Protein content of comedones from patients with acne vulgaris
Bladon PT, Cooper NF, Cunliffe WJ, Wood EJ.
Characteristic early lesions in acne vulgaris are the open and closed comedones (blackheads and whiteheads) which are well known to contain a "plug" of cornified material. Histological analysis of these lesions has indicated that their protein content, presumed in part to be keratin, may be degraded, possibly by bacterial action, though this has never been adequately demonstrated biochemically. We have analysed the keratin content in a pool of material taken from a number of open comedones (approximately 200-500 mg by weight).
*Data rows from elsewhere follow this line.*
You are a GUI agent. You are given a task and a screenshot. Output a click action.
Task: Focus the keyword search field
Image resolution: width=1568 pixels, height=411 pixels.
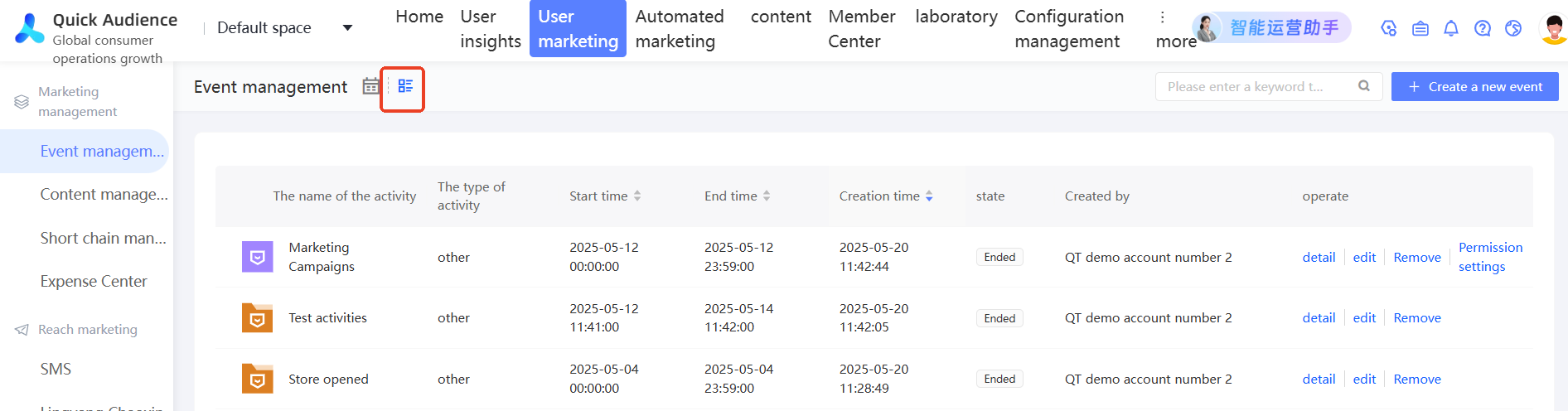click(x=1251, y=86)
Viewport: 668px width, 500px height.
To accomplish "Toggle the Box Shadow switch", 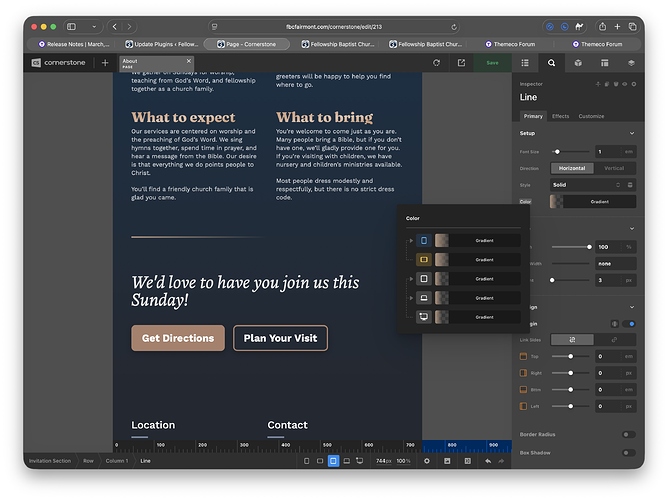I will point(628,453).
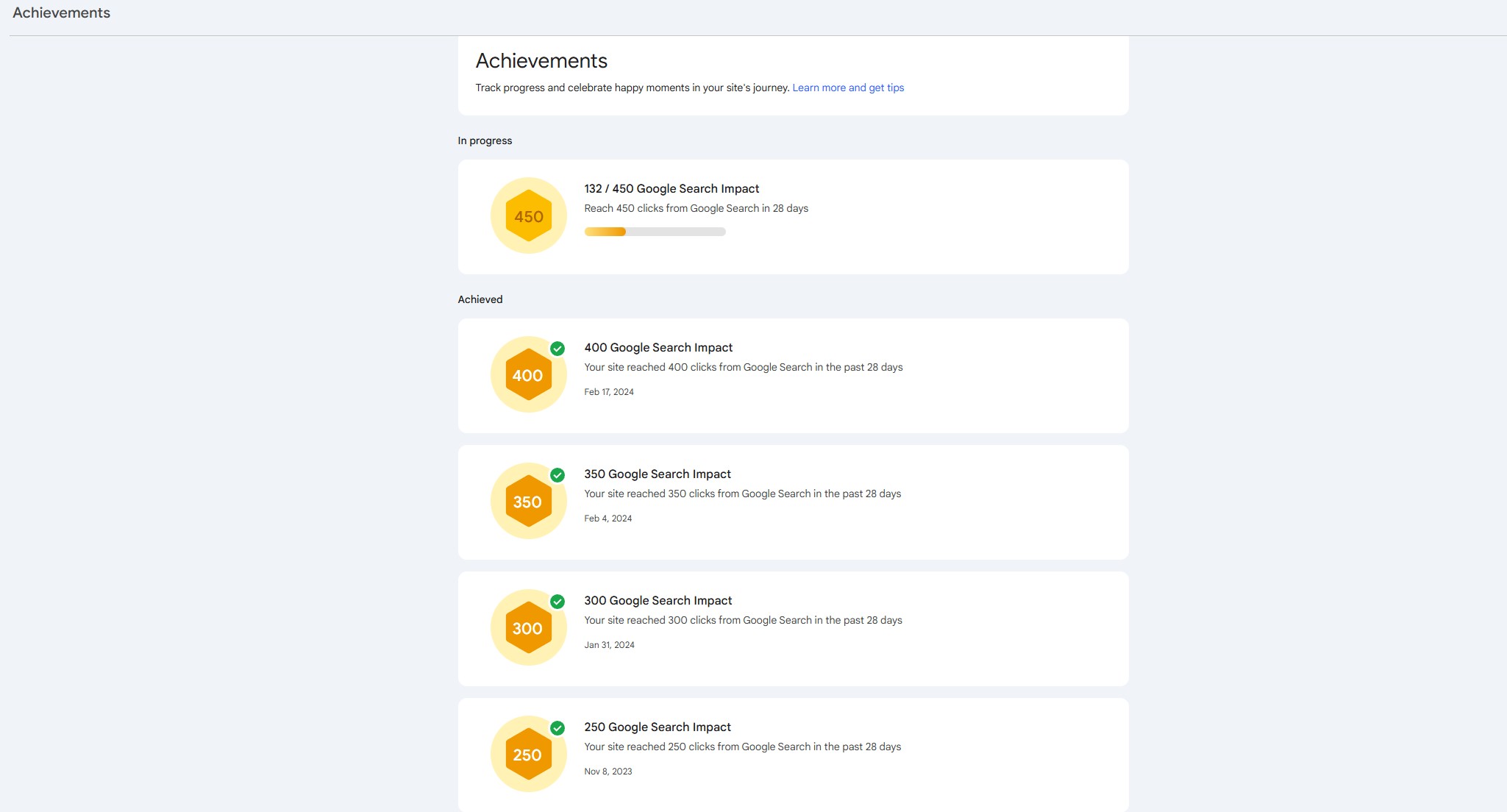
Task: Open the 'Learn more and get tips' link
Action: [x=848, y=88]
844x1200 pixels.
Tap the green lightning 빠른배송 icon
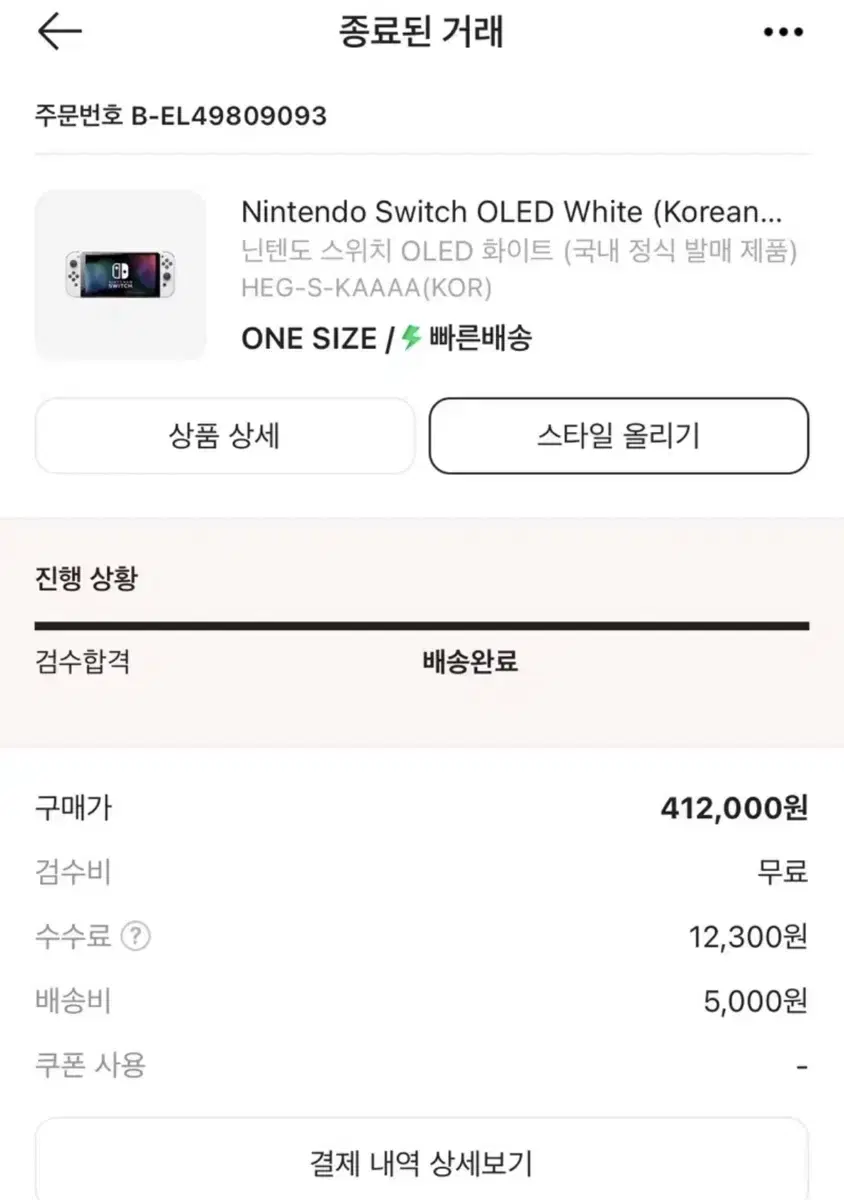[x=410, y=339]
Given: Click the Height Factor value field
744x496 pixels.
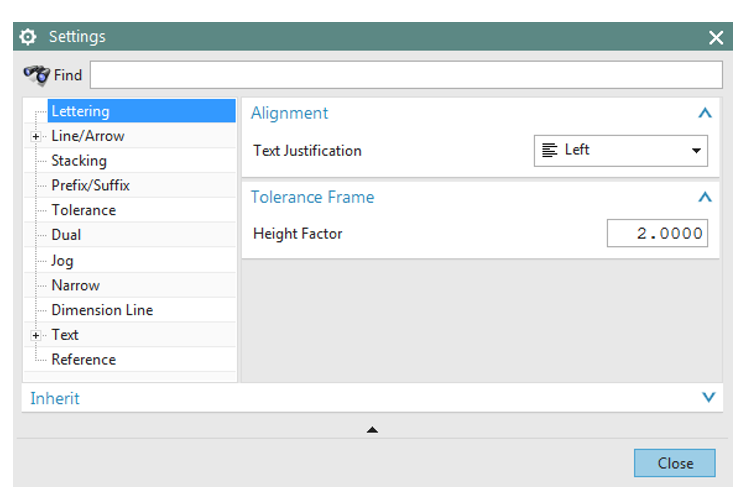Looking at the screenshot, I should tap(657, 233).
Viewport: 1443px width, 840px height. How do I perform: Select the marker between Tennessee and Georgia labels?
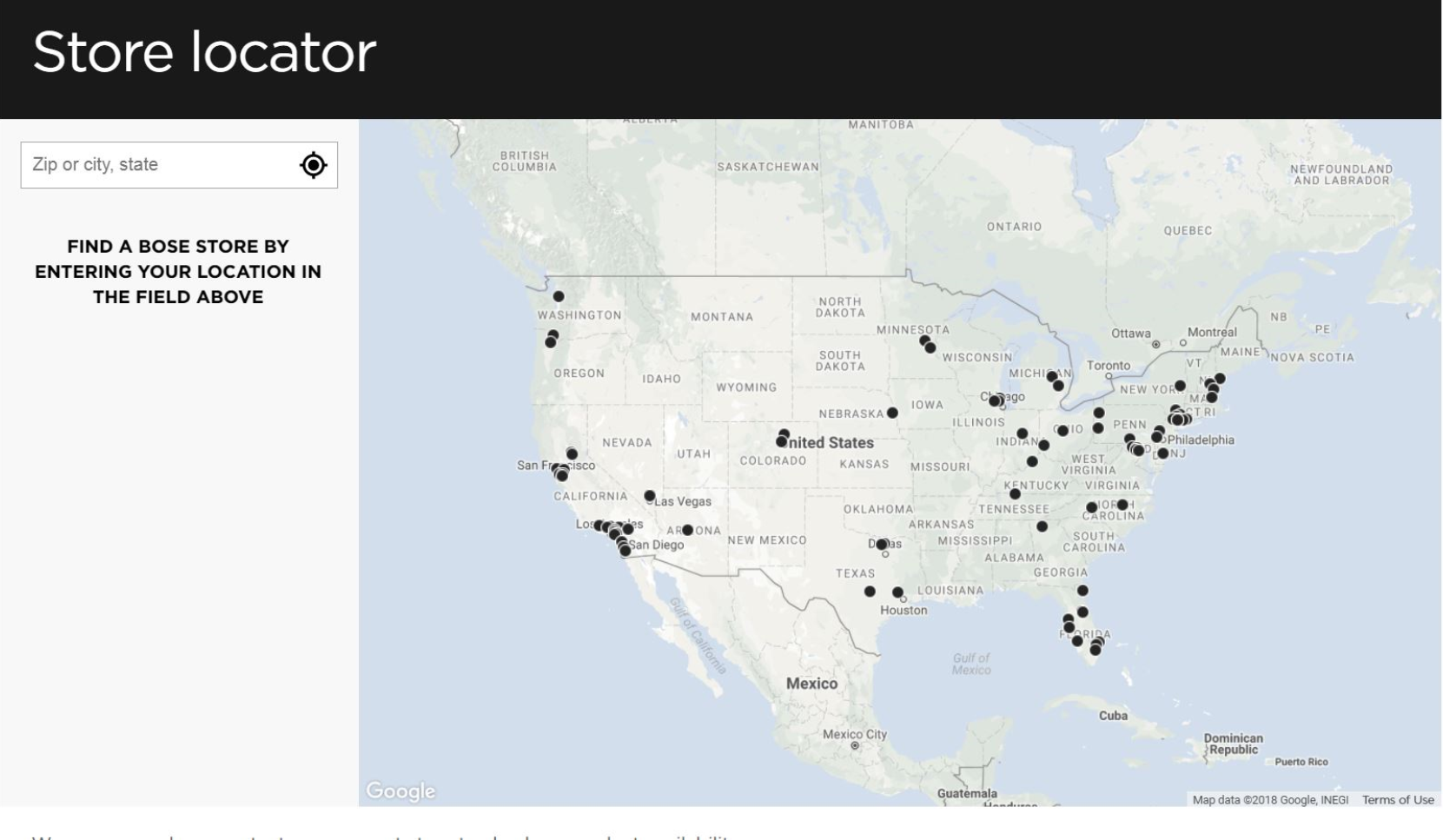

Using a highly sensitive silver stain technique which can detect minute quantities of protein we have also been able to analyse individual lesions. In normal keratin extracted from human stratum corneum using a Tris-urea-mercaptoethanol buffer, SDS/polyacrylamide gel electrophoresis reveals the presence of a group of polypeptides with molecular weights in the range 66 000-44 000. Comedonal material contained bands of the same molecular weight but in addition to these undegraded keratin polypeptides, showed bands corresponding to molecular weights in the region of 15 000-10 000 and 30 000-25 000 indicating that the keratins in this material are partially degraded. Similar groups of low molecular weight polypeptides were observed when keratin was digested with purified V8 protease from Staphylococcus aureus. It is possible that inflammation around the follicle could involve the leakage of keratin digestion products into the dermis.